Autoscaling lets Bahriya automatically add or remove replicas of your container based on current load. You configure:

Setting	Description
Autoscaling enabled	Whether autoscaling is active.
Min replicas	The minimum number of instances always running (e.g. `2`).
Max replicas	The maximum number of instances Bahriya will scale up to (e.g. `10`).
Target CPU	The CPU utilisation percentage that triggers scaling (e.g. `70` = scale up when average CPU across replicas exceeds 70%).
Target memory	The memory utilisation percentage that triggers scaling.
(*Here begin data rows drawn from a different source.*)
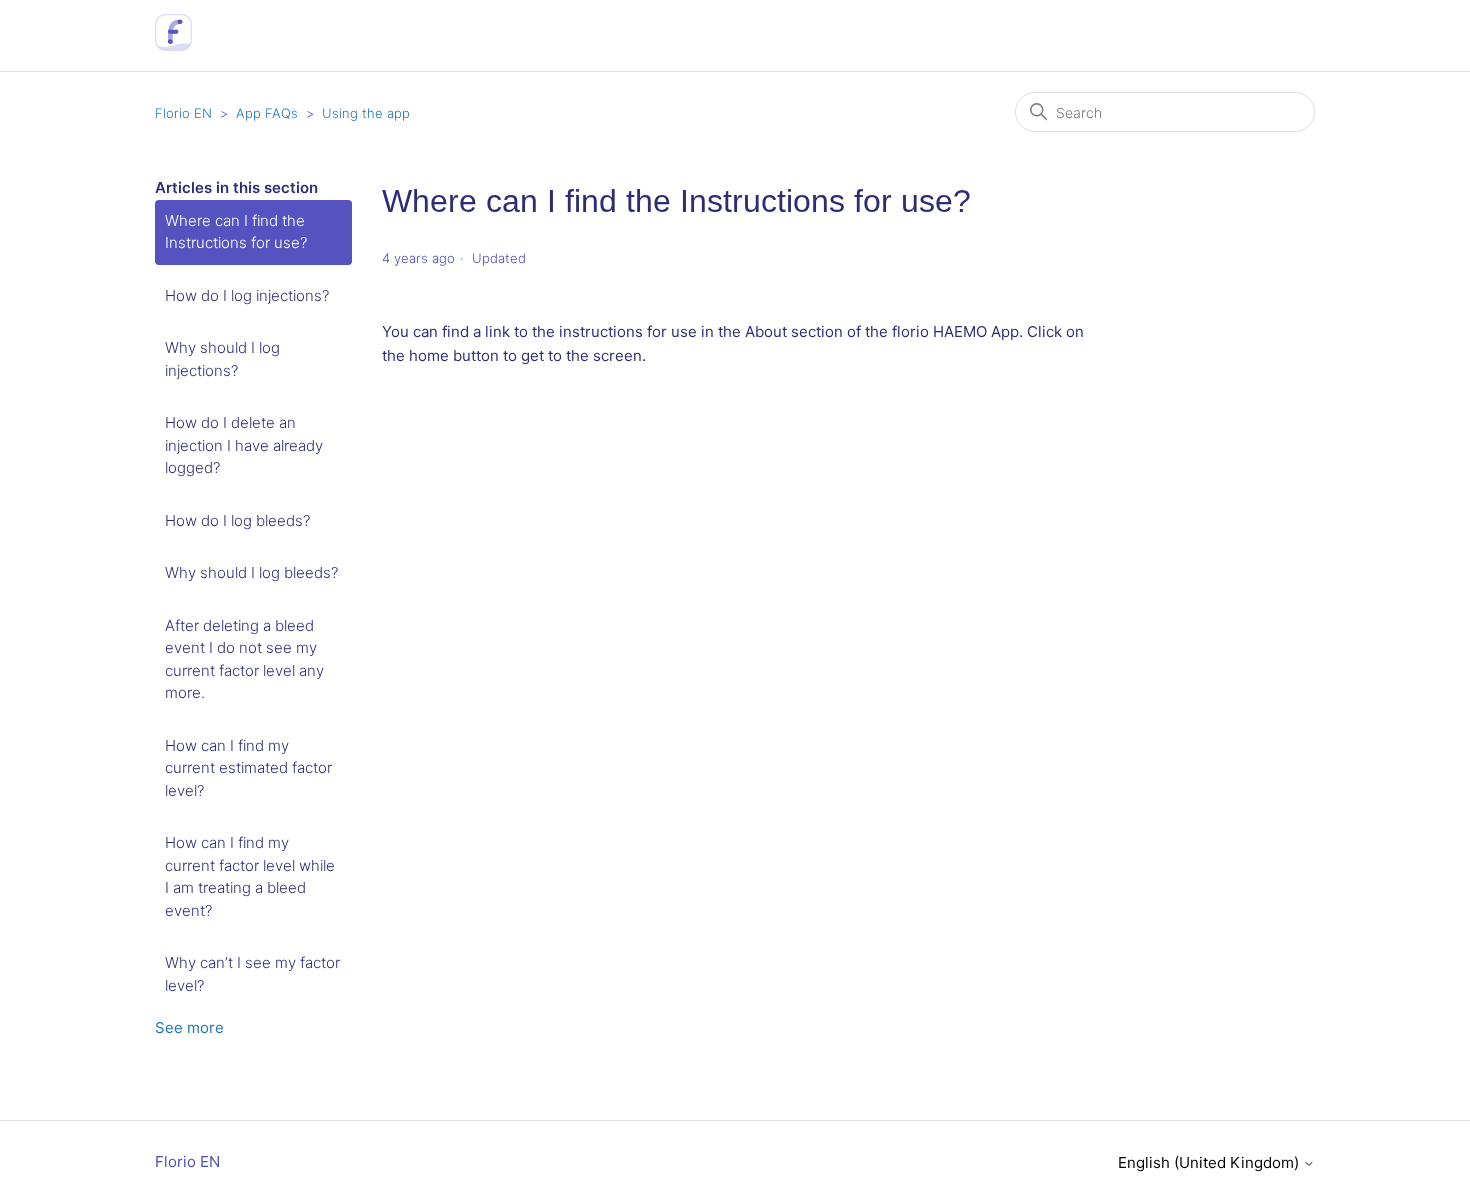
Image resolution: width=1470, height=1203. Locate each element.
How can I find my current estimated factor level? (248, 768)
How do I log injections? (247, 295)
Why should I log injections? (222, 359)
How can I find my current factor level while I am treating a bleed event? (250, 876)
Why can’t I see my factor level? (252, 974)
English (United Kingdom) (1210, 1162)
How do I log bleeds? (237, 520)
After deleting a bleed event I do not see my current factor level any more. (244, 659)
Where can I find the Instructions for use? (236, 232)
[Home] (173, 45)
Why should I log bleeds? (251, 572)
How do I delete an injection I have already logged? (244, 445)
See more (189, 1027)
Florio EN (183, 113)
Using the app (366, 113)
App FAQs (267, 113)
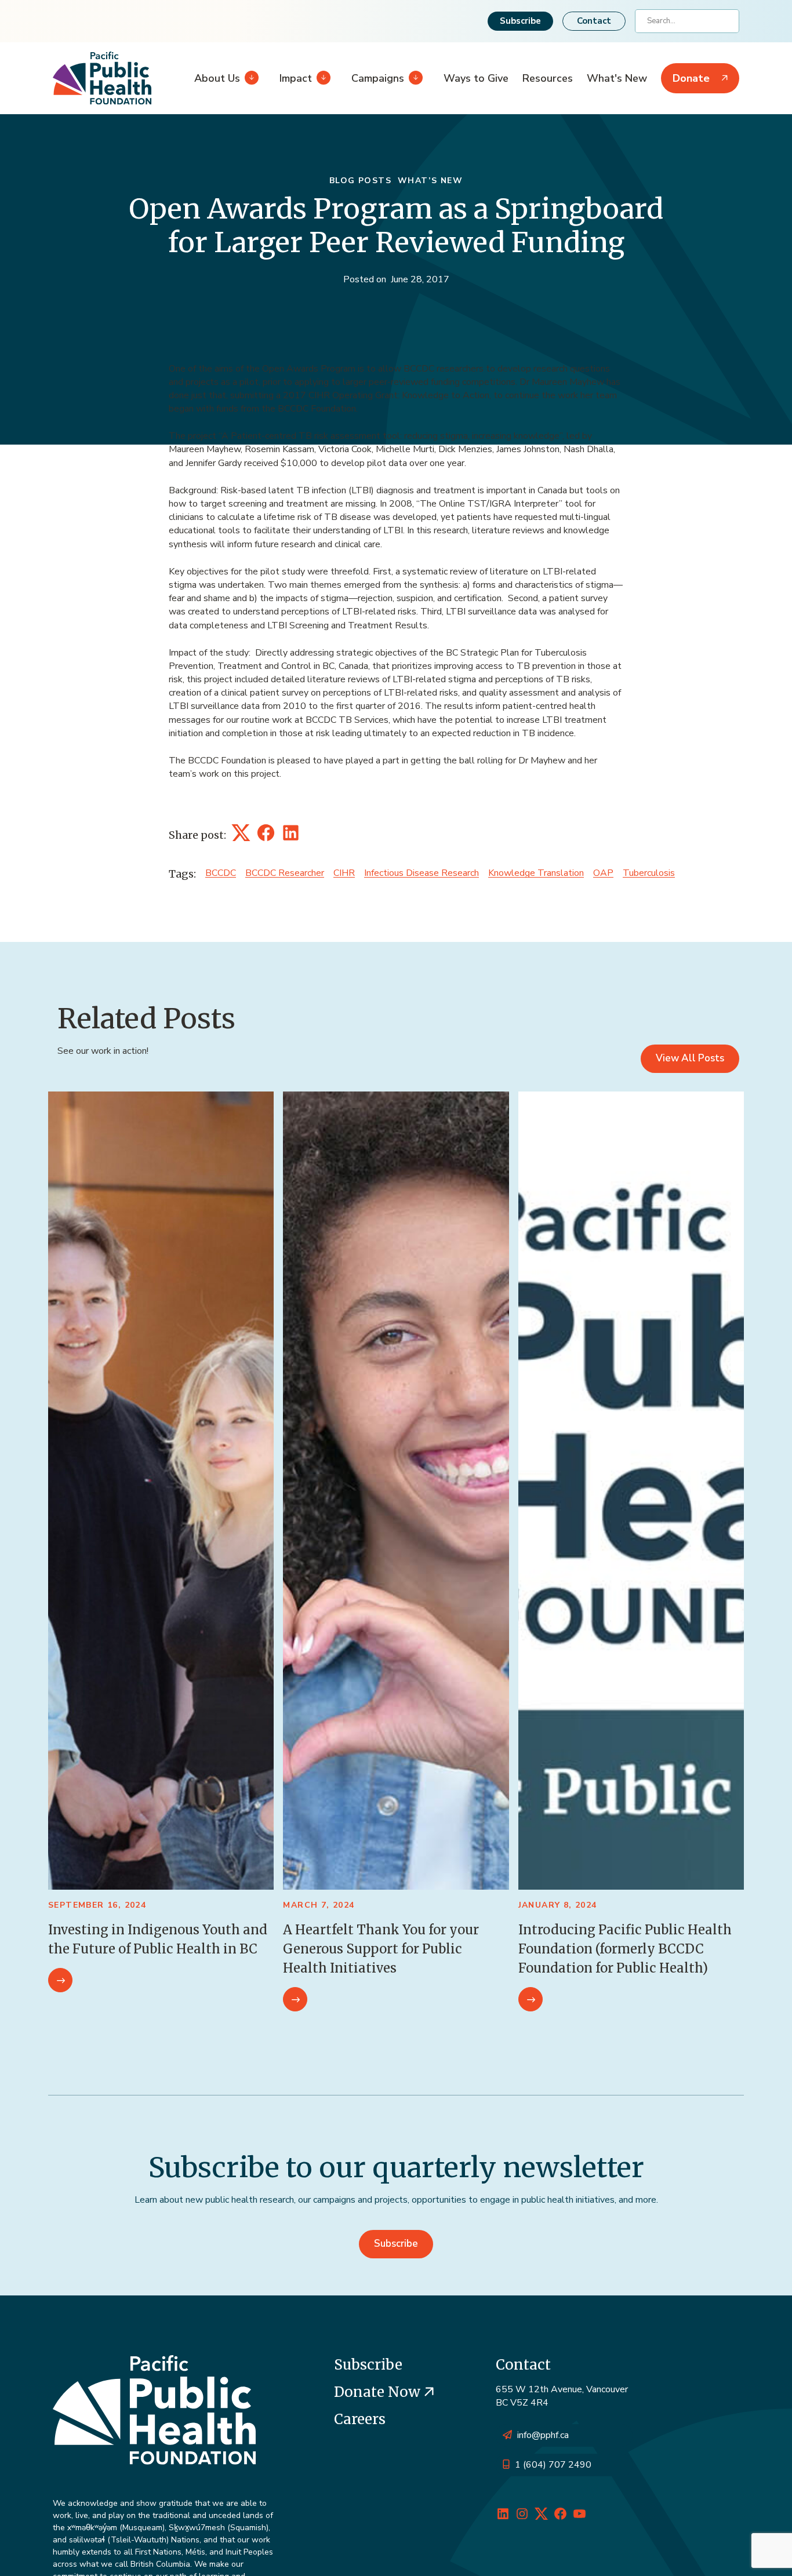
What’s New (430, 180)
When average CPU across running replicas exceeds your target, a new replica is added. When load drops, replicas are removed — but never below your minimum.

Without autoscaling

If autoscaling is disabled, Bahriya runs exactly min replicas instances at all times. This is predictable for cost estimation but provides no burst capacity.

With autoscaling

With autoscaling enabled, Bahriya runs between min replicas and max replicas depending on load. Every replica is billed per minute for the time it is actually running, with a 60-second minimum and rounded up to the next whole minute. A 90-second burst of extra replicas is billed for 120 seconds, not for a full hour.

Multi-region scaling

Resource and autoscaling settings apply per region. If your container runs in three regions with min replicas set to 2, there are at least 6 instances running globally (2 per region). Billing is calculated per region.

Choosing the right values

Start with min CPU 250, min memory 256 for lightweight services and observe real usage on the Metrics tab.
Set autoscaling min replicas to 2 in production for redundancy — a single replica means any instance restart causes downtime.
Set a target CPU of 70% — this leaves headroom for traffic spikes before new replicas come online.